Although the Kelihos botnet has grown resilient after every strike, in this attempt the DoJ may have stumbled upon on a critical weakness from which it may never recover.
The U.S Justice Department has disclosed, it has launched an effort to take down the Kelihos, a global network of infected computers numbering into tens of thousands which was operated by a Russian national who was arrested in Spain last week.
The Justice Department has stated that Peter Yuryevich Levashov, the operator of the Kelihos botnet since 2010 has been arrested.
Although a criminal case against Levashov remains under seal, the DoJ has filed a civil complaint to block the spam from the botnet.
RT, the Russian-state media service has reported that Levashov has been taken into custody in Spain over the weekend on a U.S. warrant.
It is as yet unclear as to whether Levashov has had access to an attorney. The Russian Embassy in Washington was not immediately available for comment.
As per Spamhaus, a spam-tracking group, Levashov, who since long has been considered the online face of Peter Severa, is listed as among the world’s 10 most prolific computer spammers.
RT reported Levashov’s wife as saying he was arrested on charges stemming from the U.S. government’s belief that Russia interfered in its presidential election in which President Donald Trump won.
Russia has repeatedly denied the charge.
As per an official from the Justice Department, the current charge against Levashov was not related to the U.S. election.

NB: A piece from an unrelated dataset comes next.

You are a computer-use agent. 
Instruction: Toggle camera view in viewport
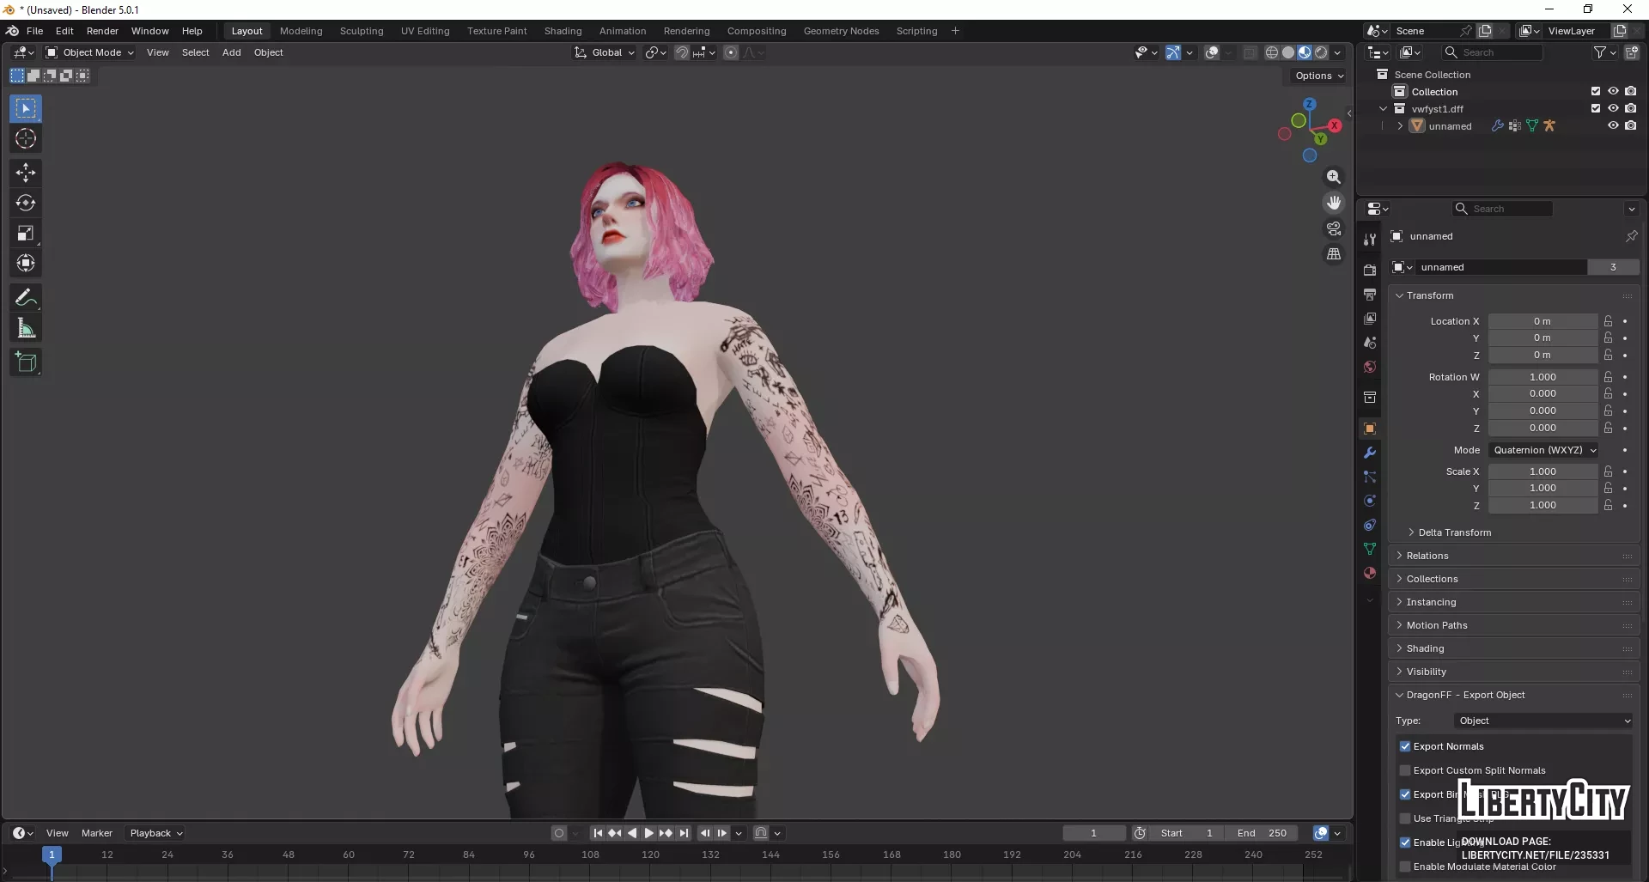1333,228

The official stated that the Kelihos botnet has been a source of criminal activity which targeted computer users worldwide since at least 2010.

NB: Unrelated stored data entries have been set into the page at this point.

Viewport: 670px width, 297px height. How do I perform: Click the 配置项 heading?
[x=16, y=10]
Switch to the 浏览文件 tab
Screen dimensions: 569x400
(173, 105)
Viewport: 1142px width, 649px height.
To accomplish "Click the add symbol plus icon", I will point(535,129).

At its peak, the 100,000 strong botnet was used to carry out password thefts, spam attacks, pump-and-dump stock schemes, injection schemes using various forms of malwares, including ransomware, said the official.
Typically botnets are rented out to multiple criminals for their use.
In order to neutralise the Kelihos botnet, the DoJ is trying to establish substitute servers and block commands sent from botnet operators, said the department.
This isn’t the first time that the DoJ is grappling with the Kelihos botnet. Earlier it has tried to take on the botnet three times, but every time it was able to grow back and has become more resilient.
In its latest iteration, the infected computers who are part of the botnet, can update each other and thus fight back attempts to neutralise the command server. Instead of a central command server, the Kelihos botnet has adopted a distributed model, thus making attempts to hijack the central botnet server redundant.
However, with law enforcement agencies collaborating with private security firms, including CrowdStrike Inc, whose developpers found a wrong implementation of code which distributes the list of infected machines which the nodes on the botnet contact to update themselves.
“We were able to take over the propagation of that list, so the malware-infected hosts were not able to get updates” from each other, said Adam Meyers, Vice President of Intelligence at CrowdStrike.